Submitted to: Plant Disease
Publication Type: Peer Reviewed Journal
Publication Acceptance Date: 5/11/2004
Publication Date: 9/30/2004
Citation: Pfender, W.F. 2004. Effect of autumn planting date and stand age on severity of stem rust in seed crops of perennial ryegrass. Plant Disease.2004. v. 88. p. 1017-1020.

Interpretive Summary: Stem rust is the most damaging disease of perennial ryegrass grown as a seed crop. Disease management is achieved through fungicide applications, because there is no adequate host genetic resistance to the disease. Effective cultural control methods could supplement disease management options. This research demonstrated the importance of autumn planting date in determining severity of the stem rust epidemic that occurs the following spring. Perennial ryegrass stands planted late in the autumn had only 3% as much stem rust in June as stands planted early in the autumn. A disadvantage to late planting is that seed yield of late-planted stands were lower than yield of early planted stands. However, results indicate it may be possible to select an intermediate planting date that provides disease management benefits without sacrificing yield. Delayed autumn planting date may provide a useful cultural control method for stem rust in first-year stands of perennial ryegrass seed crops, thereby reducing the number of fungicide applications required to manage the disease.

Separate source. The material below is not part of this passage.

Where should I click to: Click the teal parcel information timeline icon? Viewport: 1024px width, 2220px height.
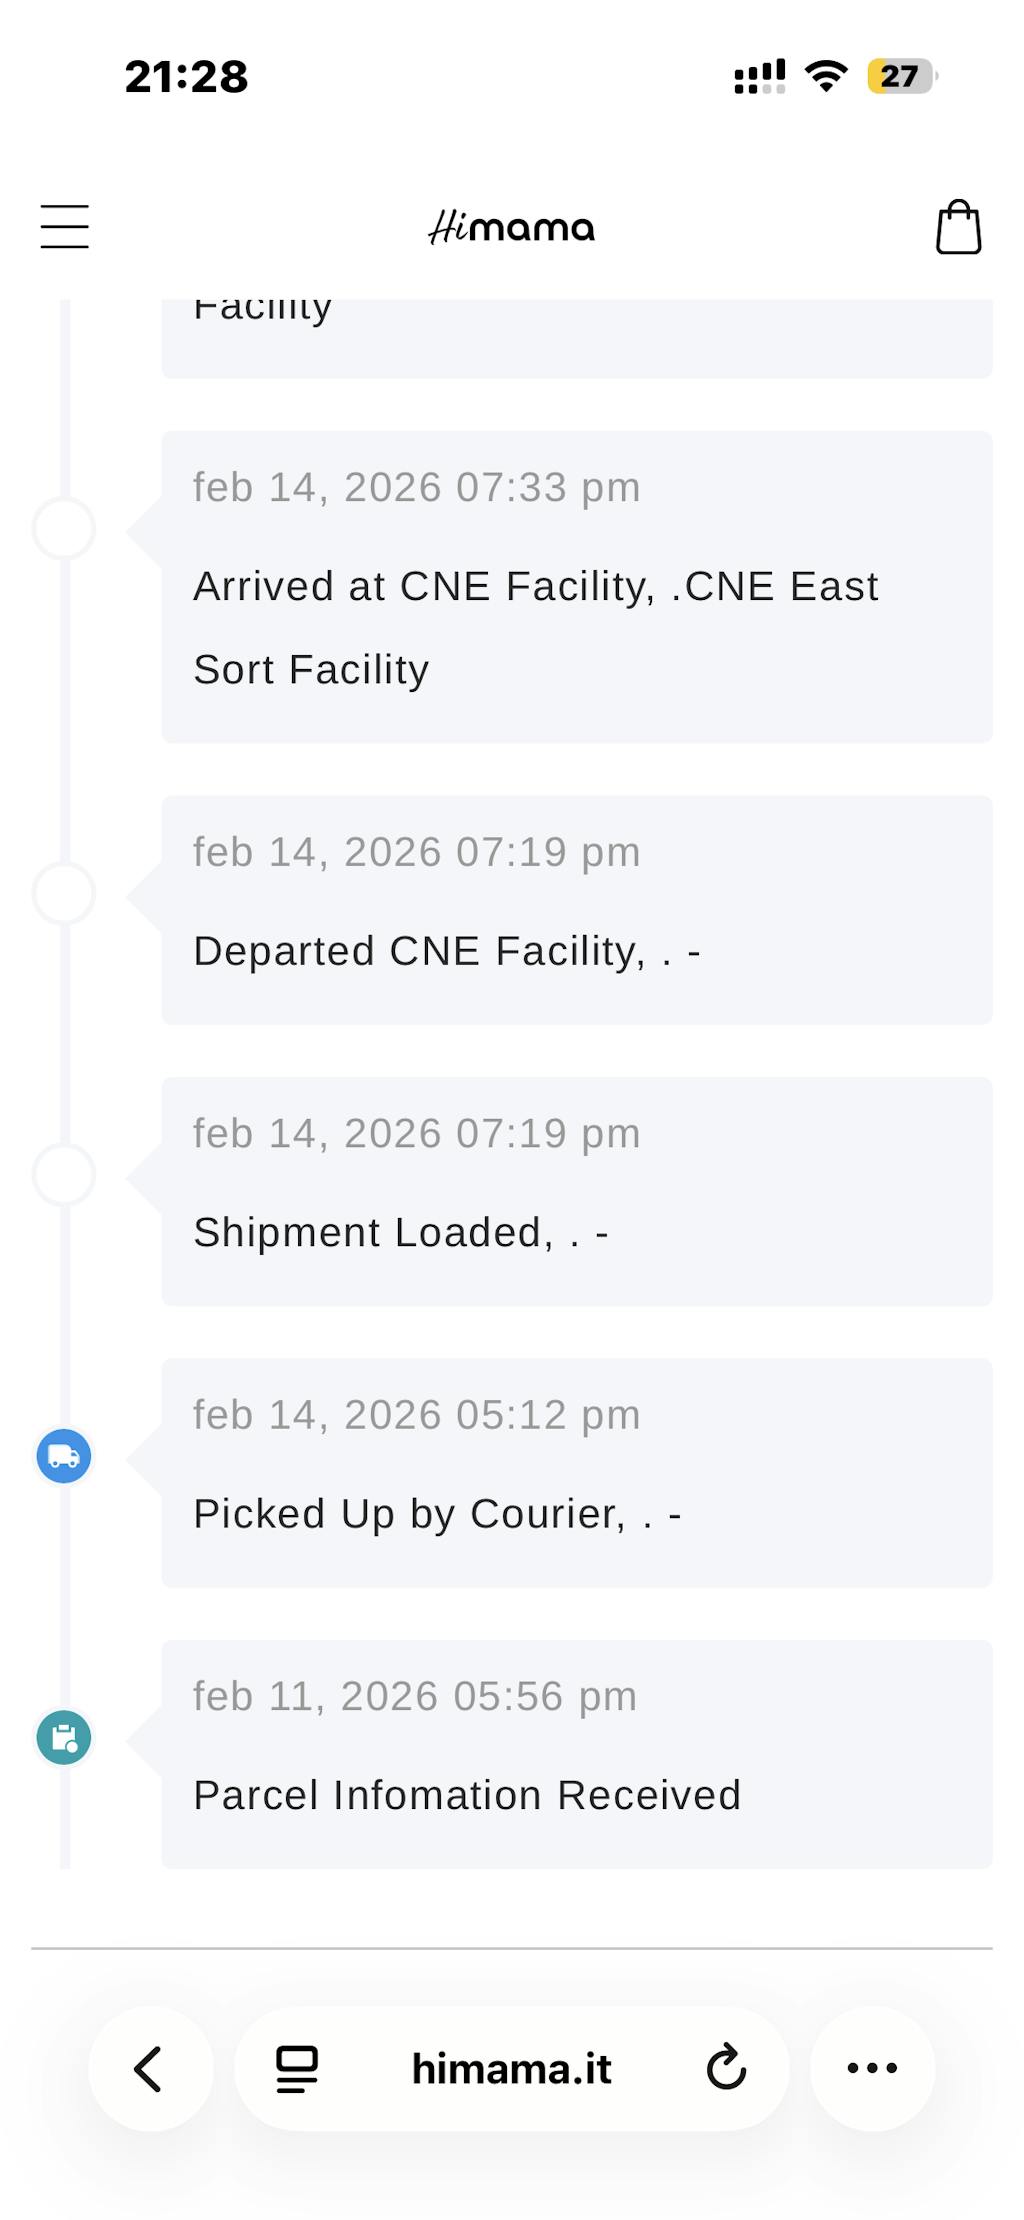pos(64,1737)
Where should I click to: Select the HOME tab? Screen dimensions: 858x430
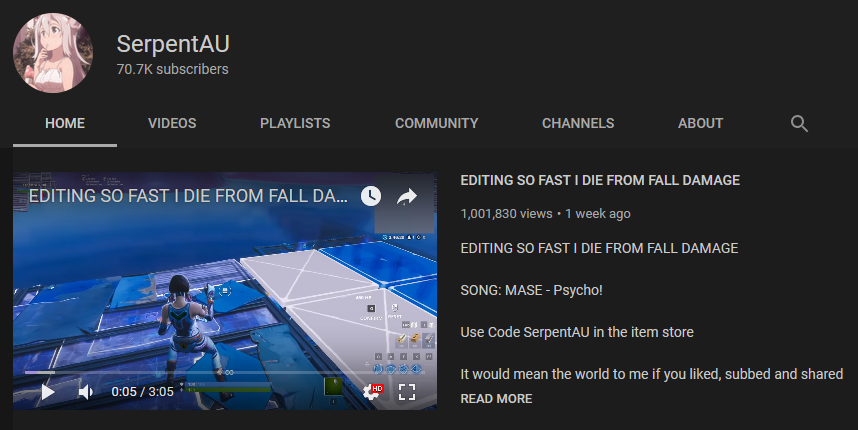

Technical Abstract: Perennial ryegrass (Lolium perenne L.) grown for seed is planted in autumn for July harvest (first-year seed crop), then kept in production for subsequent yearly harvests. Plots of first-year perennial ryegrass planted in early November had only 3% as much stem rust in June as plots planted in mid-September. In additional plots where fungicides were used to prevent rust development, seed yield of the November-planted plots was reduced by 23% compared to September-planted plots. In one year of the study, a planting in mid-October produced plots with low rust severity (equivalent to rust level in November-planted plots) and full seed yield potential (equivalent to that in September-planted plots). In the second-year seed crop, stem rust severity in June was intermediate between severities in early- and late-planted first-year plots. The association of reduced stem rust severity with late planting for first-year crops was observed for 5 of 6 perennial ryegrass cultivars tested. Degree of reduction in disease severity due to planting date was greatest for the cultivars that had the highest disease severity in early-planted stands. Delay of autumn planting date may provide a useful cultural control method for first-year stands of perennial ryegrass seed crops.